Irans Außenminister warnt vor Trumps Plan zur Beschlagnahme von Vermögenswerten: Ein gefährlicher Präzedenzfall.
Scharfe Kritik an Trumps Ankündigung
Nach Angaben von 5 канал — Політика: Der iranische Außenminister Abbas Araghchi hat sich deutlich gegen die jüngste Ankündigung von US-Präsident Donald Trump gewandt. Trump hatte angedeutet, eingefrorene iranische Gelder nutzen zu wollen, um Entschädigungen für zivile Schiffe im Nahen Osten zu leisten. Auf einer Pressekonferenz betonte Araghchi, dass ein solcher Schritt fatale Folgen für die internationalen Beziehungen haben könnte.
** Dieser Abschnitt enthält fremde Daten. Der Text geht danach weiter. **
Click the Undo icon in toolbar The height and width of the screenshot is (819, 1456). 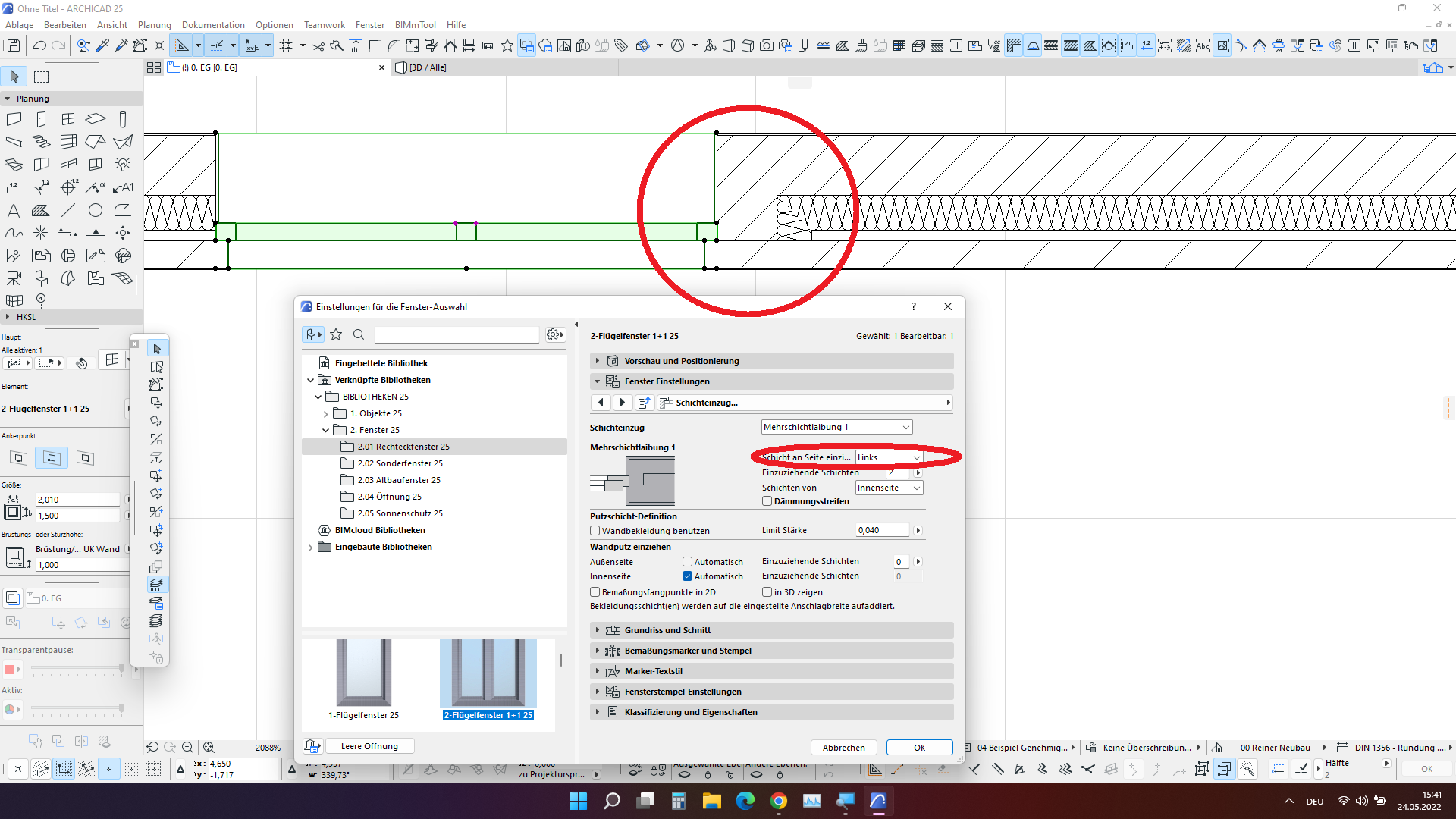tap(39, 46)
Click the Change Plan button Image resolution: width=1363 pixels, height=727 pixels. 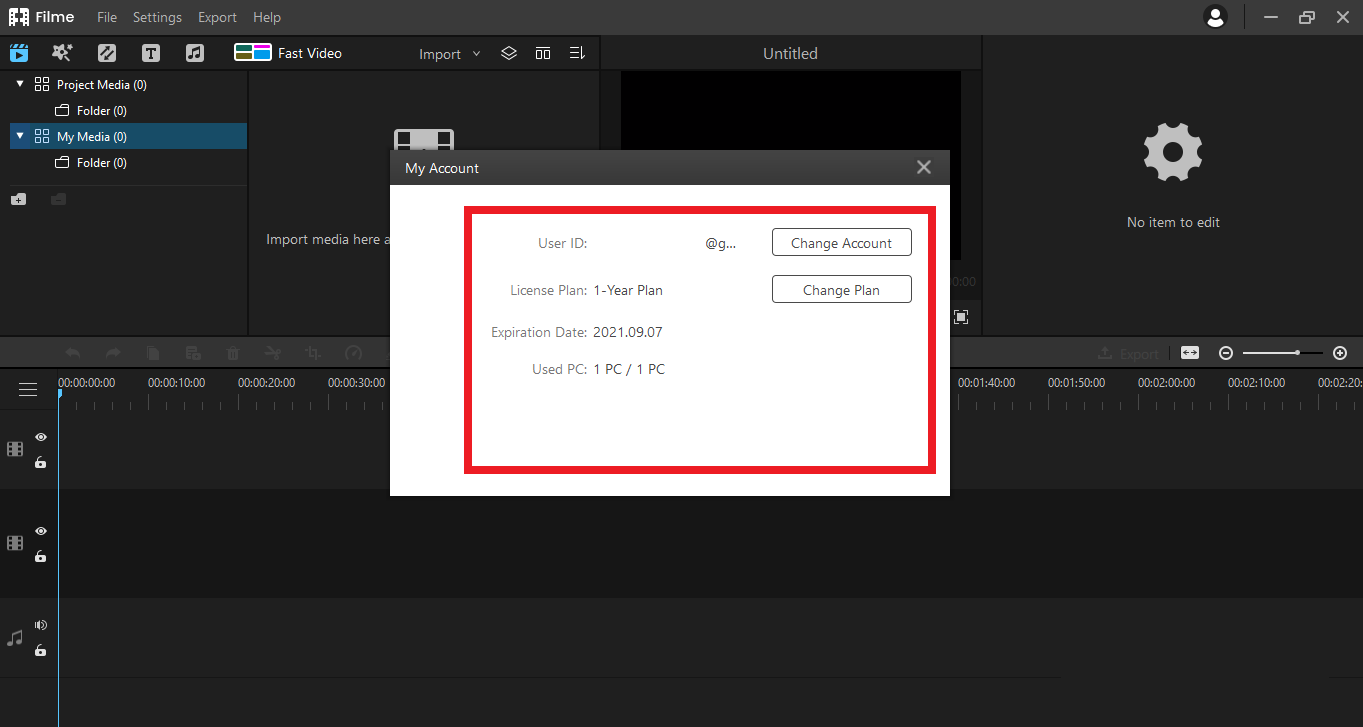(841, 289)
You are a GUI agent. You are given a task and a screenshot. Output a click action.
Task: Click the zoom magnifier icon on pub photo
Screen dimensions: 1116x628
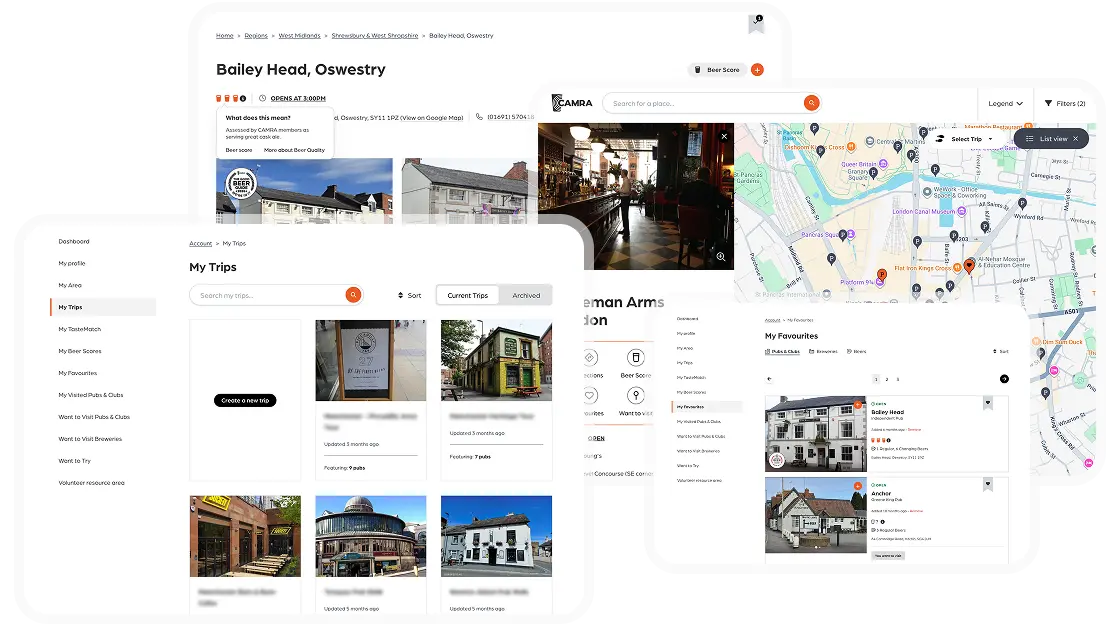coord(721,257)
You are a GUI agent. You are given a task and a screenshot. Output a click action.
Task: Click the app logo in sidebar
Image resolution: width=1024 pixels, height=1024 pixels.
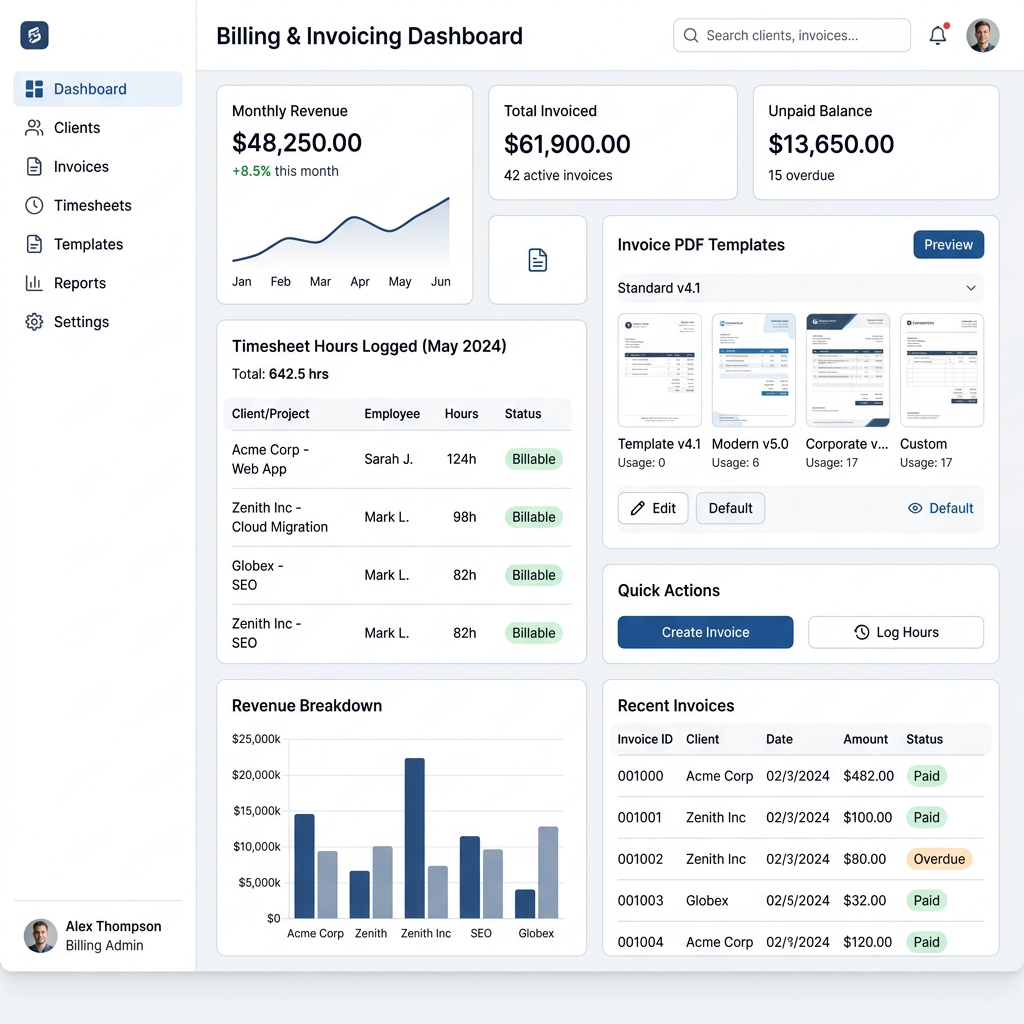pyautogui.click(x=34, y=36)
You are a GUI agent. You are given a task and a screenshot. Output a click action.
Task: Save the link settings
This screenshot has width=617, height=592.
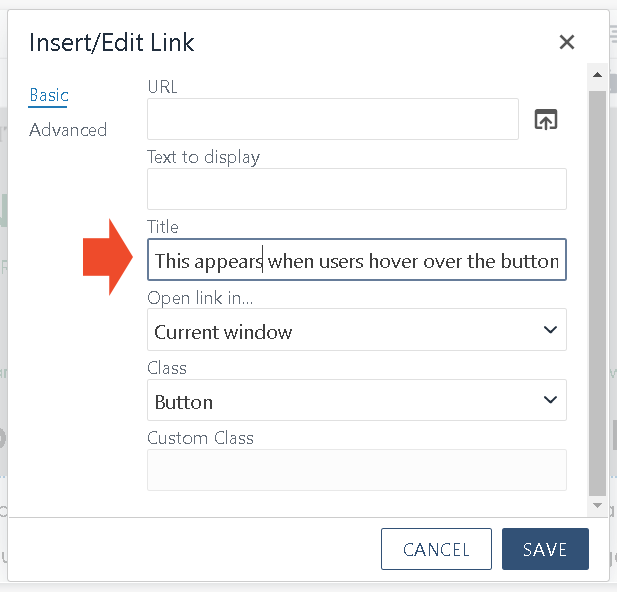point(545,549)
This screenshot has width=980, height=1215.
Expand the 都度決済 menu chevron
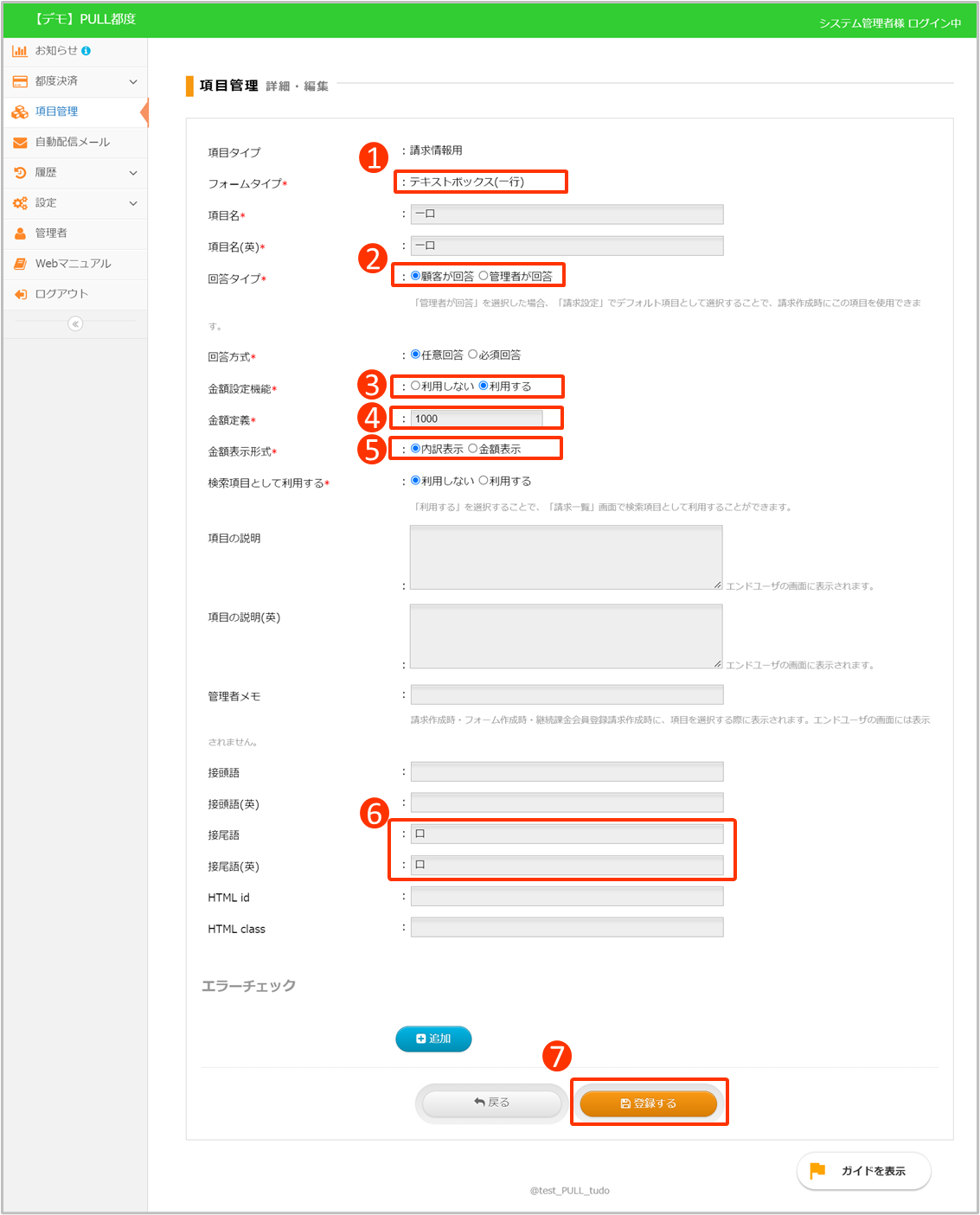point(133,81)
Der Minister machte klar, dass es inakzeptabel sei, Vermögenswerte eines anderen Landes für Forderungen heranzuziehen, die in keinem direkten Zusammenhang damit stehen. In diesem Zusammenhang warnte er eindringlich vor den Konsequenzen.
'Die Beschlagnahme von Vermögenswerten eines anderen Landes, um künftige, nicht damit zusammenhängende Forderungen zu decken, stellt einen gefährlichen Präzedenzfall dar.' - Abbas Araghchi
Araghchi äußerte zudem Besorgnis über die möglichen Auswirkungen solcher Maßnahmen. Er unterstrich, dass 'diejenigen, die sich über solche Schritte freuen oder davon profitieren, bedenken sollten: Sobald Regierungen die Beschlagnahme legalisieren, ist niemandes Vermögen mehr sicher. Das daraus resultierende Chaos wird weder angenehm noch friedlich sein'.
Auswirkungen auf die internationale Gemeinschaft
Insgesamt zielt Araghchis Kritik darauf ab, negative Folgen für die globalen Beziehungen zu verhindern, die aus Trumps Plänen erwachsen könnten. Der iranische Chefdiplomat rief die internationale Staatengemeinschaft dazu auf, wachsam gegenüber Aktionen zu sein, die die Lage in der Region und darüber hinaus verschärfen könnten. Diese Entwicklung zeigt einmal mehr die angespannte Beziehung zwischen Teheran und Washington, die seit Jahren durch politische und wirtschaftliche Differenzen geprägt ist.
Die Nutzung eingefrorener Vermögenswerte könnte eine neue Eskalationsstufe darstellen, die viele Länder beunruhigt, die um Stabilität im Nahen Osten bemüht sind. Es bleibt abzuwarten, wie beide Seiten weiter reagieren – die nächsten Schritte könnten weitreichende Folgen für die internationale Politik und Sicherheit haben.